From 28d7fd881b909c00b19149d0f15a9fd51e24917b Mon Sep 17 00:00:00 2001
From: Denis Alevi <mail@denisalevi.de>
Date: Wed, 14 Apr 2021 13:38:42 +0200
Subject: [PATCH] Fix bug when indexing StateMonitor with `[:3]` type idnexing

Fixes #50. Issue was the same as in PR brian-team/brian2#1119. We need
to update the monitor's `N` variable on CUDA side and we need to update
the device variable since it is copied to the host variable in
`write_arrays()`. And we need to use `WRITES_TO_READ_ONLY_VARIABLES`,
otherwise `N` will be cached in brian2 and not loaded after simulation.
---
 brian2cuda/templates/statemonitor.cu | 9 +++++++++
 1 file changed, 9 insertions(+)

diff --git a/brian2cuda/templates/statemonitor.cu b/brian2cuda/templates/statemonitor.cu
index d8418b1c..5f0600c3 100644
--- a/brian2cuda/templates/statemonitor.cu
+++ b/brian2cuda/templates/statemonitor.cu
@@ -39,6 +39,15 @@ if (_num__array_{{owner.name}}__indices > 1024)
 // inefficient, can we keep the t values on the host instead?
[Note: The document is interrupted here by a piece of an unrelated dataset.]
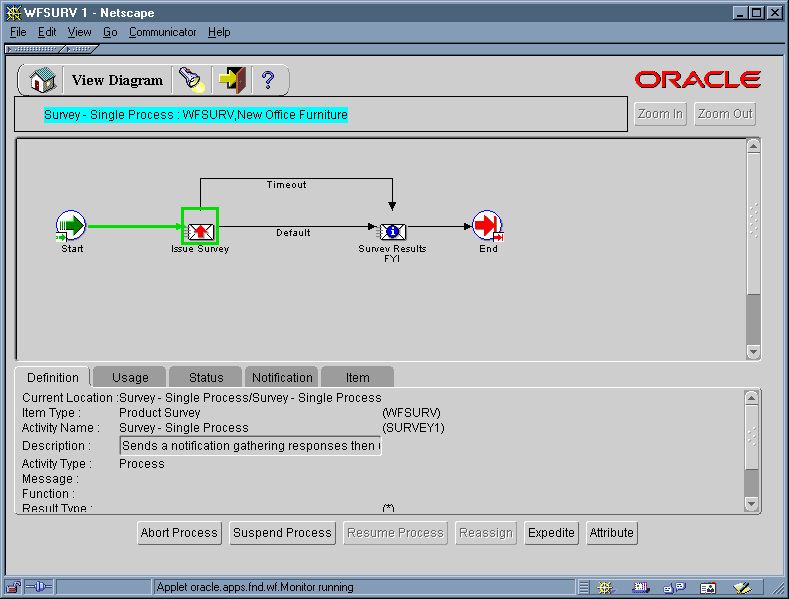Open the Communicator menu
Screen dimensions: 789x599
(162, 32)
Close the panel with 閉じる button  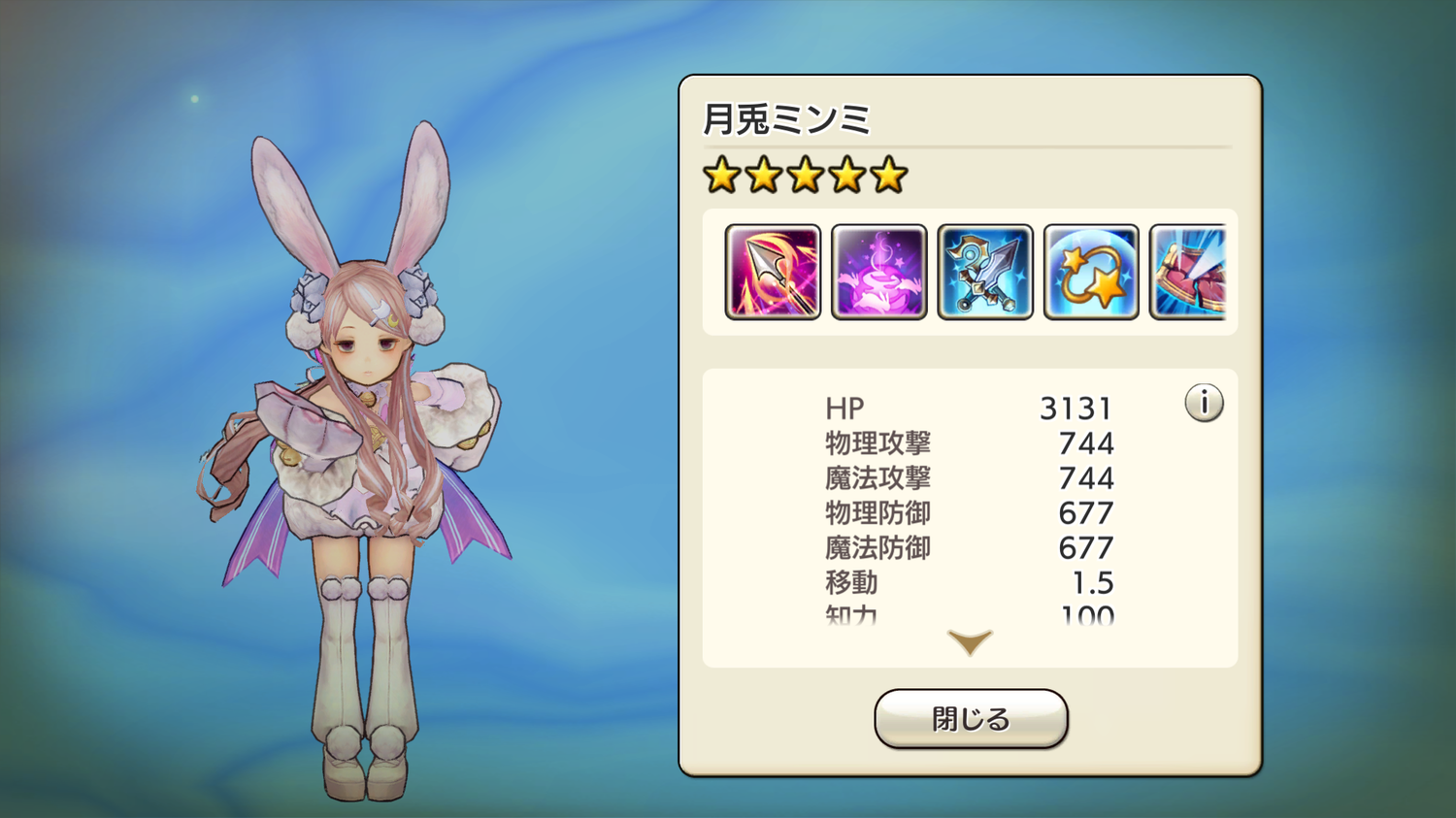point(971,719)
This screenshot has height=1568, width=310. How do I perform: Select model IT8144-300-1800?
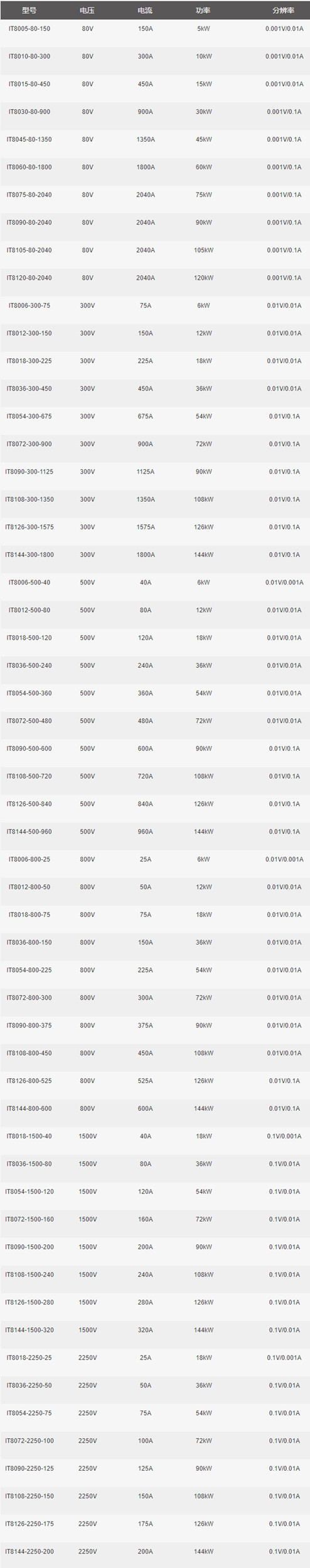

Do we need them
 // on the device?
 dev_dynamic_array_{{owner.name}}_t.push_back({{owner.clock.name}}.t[0]);
+// Update size variables for Python side indexing to work
+// (Note: Need to update device variable which will be copied to host in write_arrays())
+// TODO: This is one cudaMemcpy per time step, this should be done only once in the last
+// time step, fix when fixing the statemonitor (currently only works for <=1024 threads)
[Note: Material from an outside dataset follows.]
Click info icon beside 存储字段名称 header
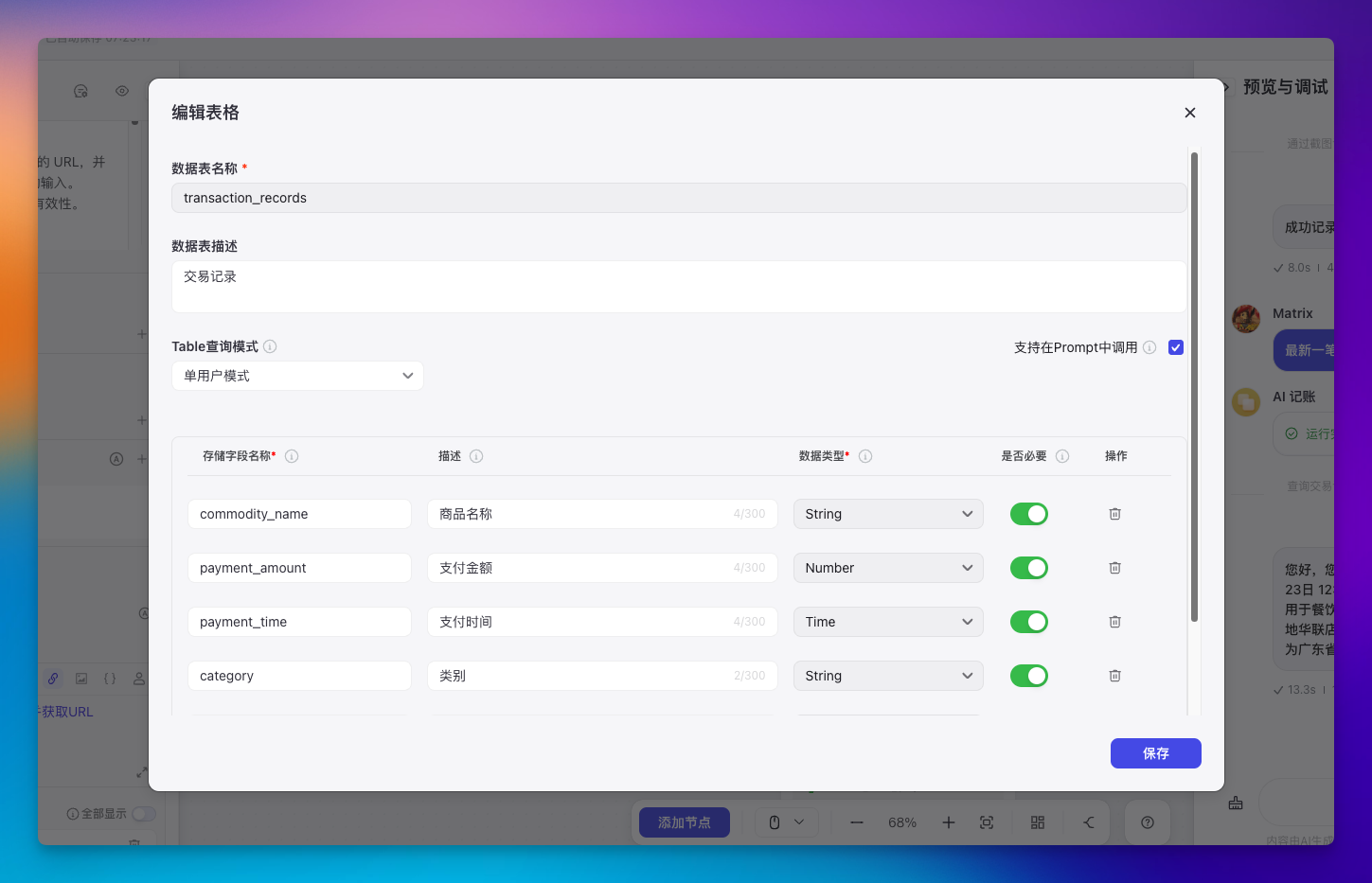The height and width of the screenshot is (883, 1372). tap(292, 456)
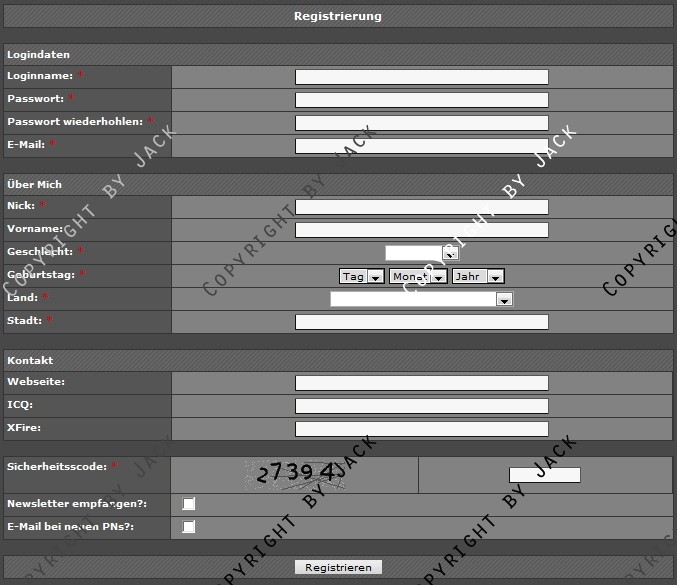Image resolution: width=677 pixels, height=585 pixels.
Task: Select the XFire text field
Action: click(x=421, y=429)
+_array_{{owner.name}}_N[0] += 1;
+CUDA_SAFE_CALL(
+        cudaMemcpy(dev_array_{{owner.name}}_N, _array_{{owner.name}}_N, sizeof(int32_t),
+                   cudaMemcpyHostToDevice)
+        );
 
 int num_iterations = {{owner.clock.name}}.i_end;
 int current_iteration = {{owner.clock.name}}.timestep[0];